++++ Supplied data

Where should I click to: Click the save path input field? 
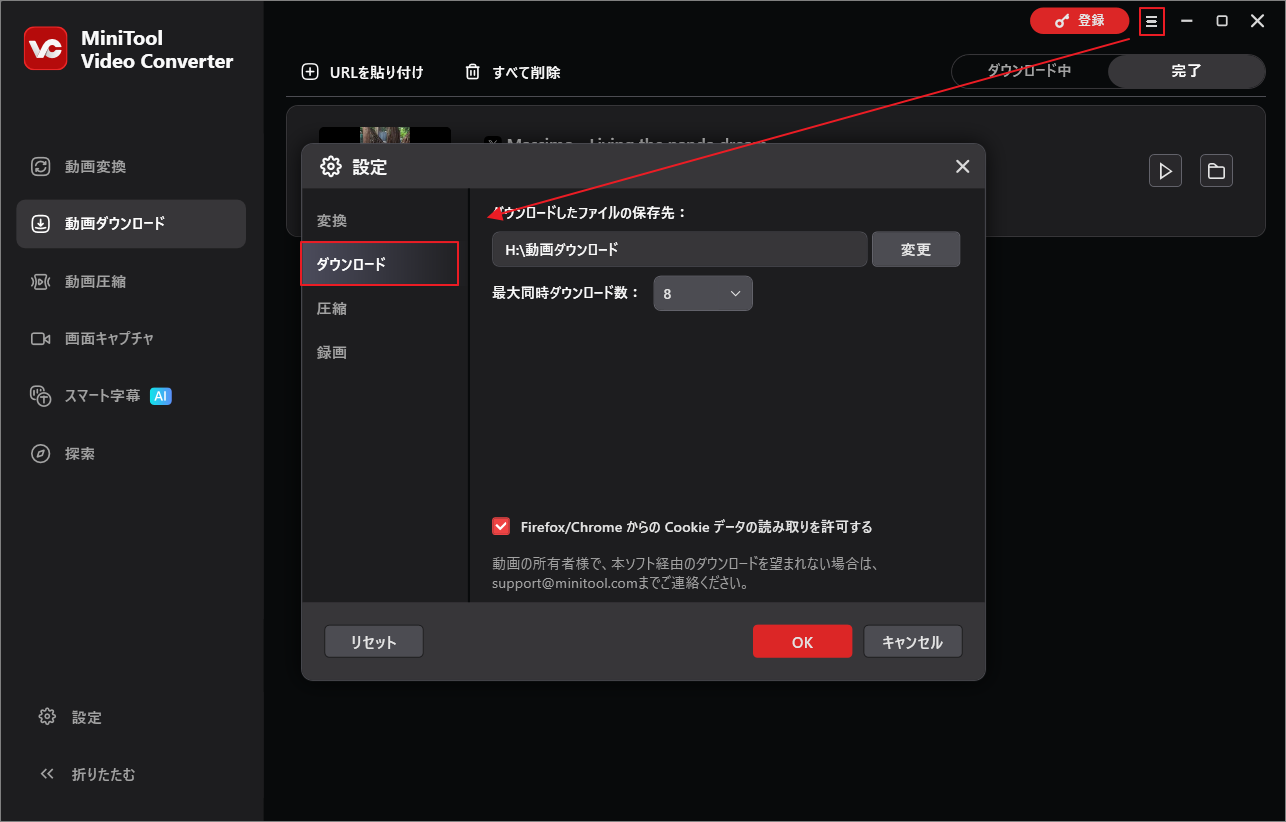point(679,249)
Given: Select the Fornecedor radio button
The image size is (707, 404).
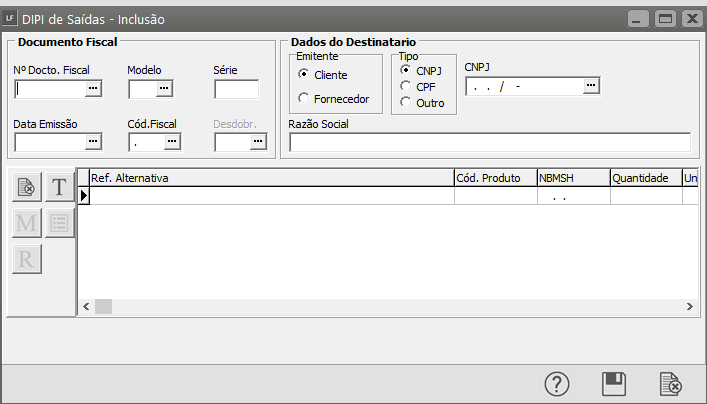Looking at the screenshot, I should tap(304, 98).
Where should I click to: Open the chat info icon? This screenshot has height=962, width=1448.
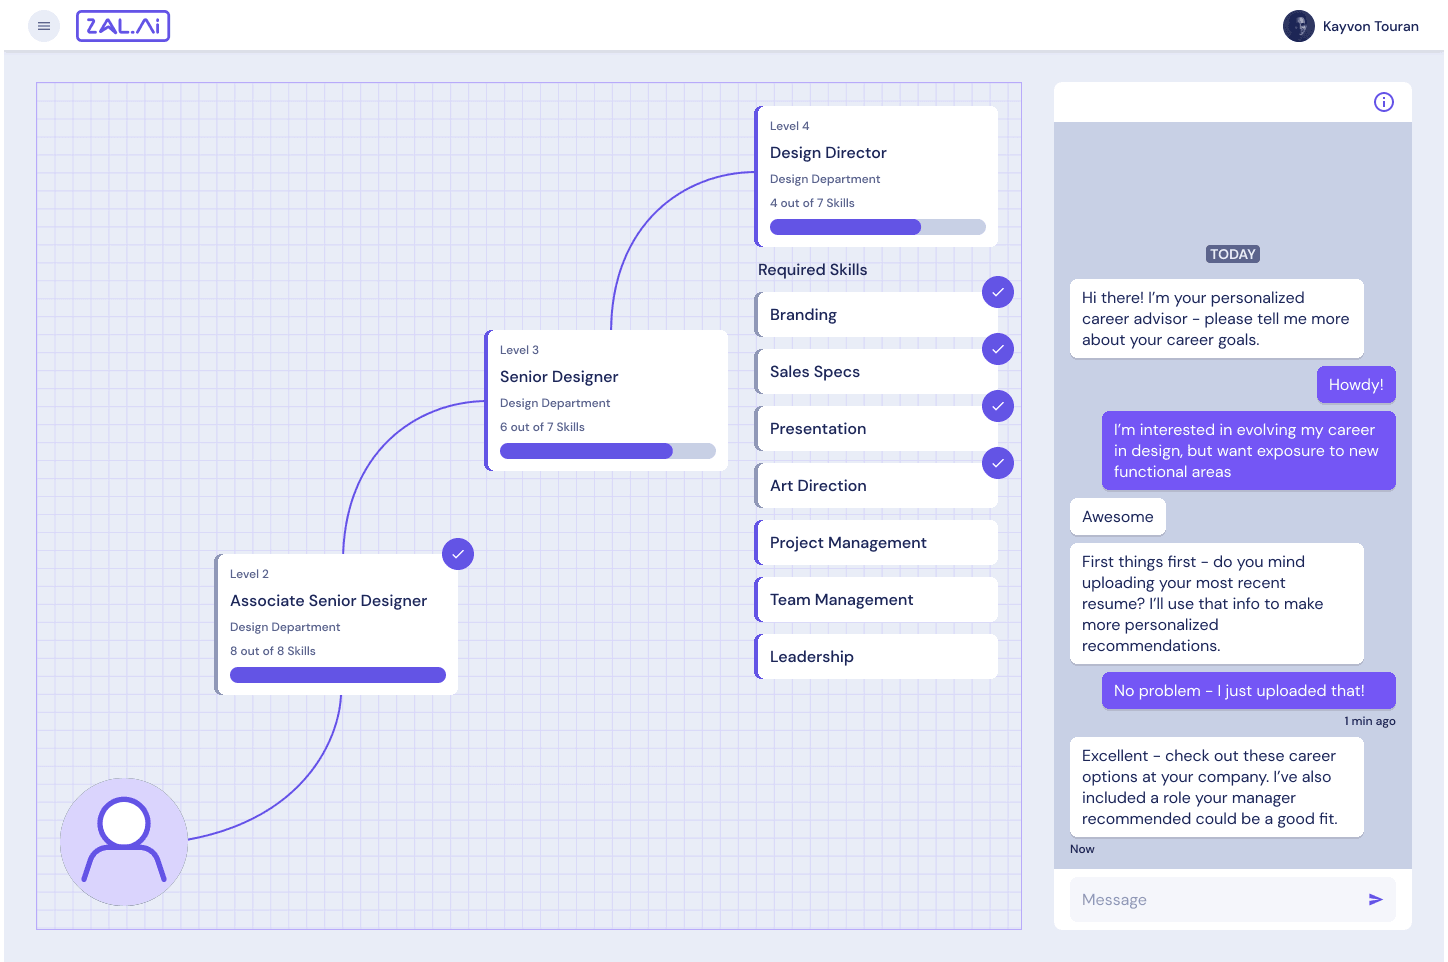pyautogui.click(x=1383, y=101)
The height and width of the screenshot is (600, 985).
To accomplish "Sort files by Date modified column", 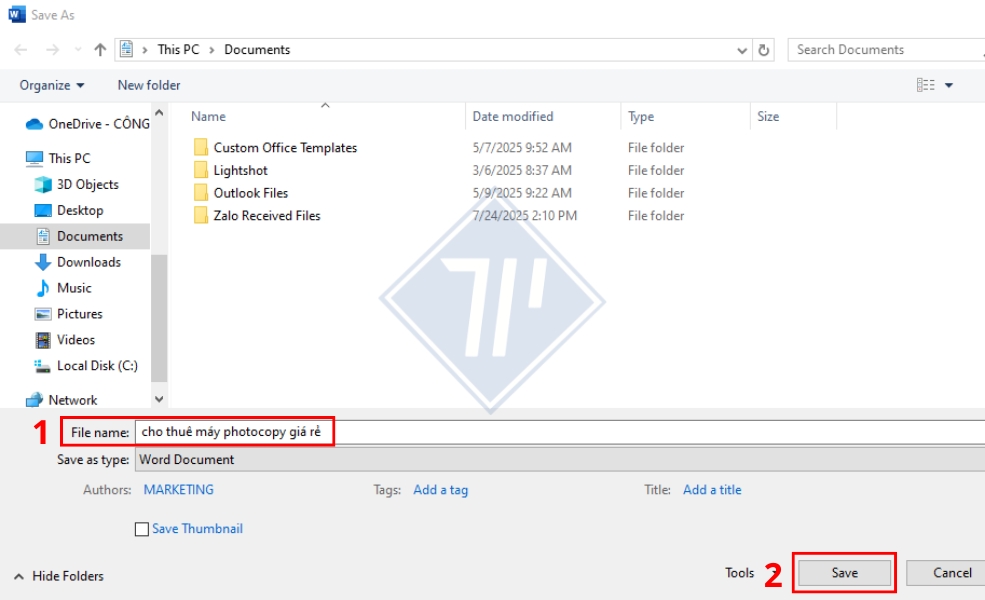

++++++++

● **What the task asks**
Set down word for word, from the line that contains "The height and" to the end of the listing above, every line and no picture.

● **Written reply**
The height and width of the screenshot is (600, 985).
To accomplish "Sort files by Date modified column", 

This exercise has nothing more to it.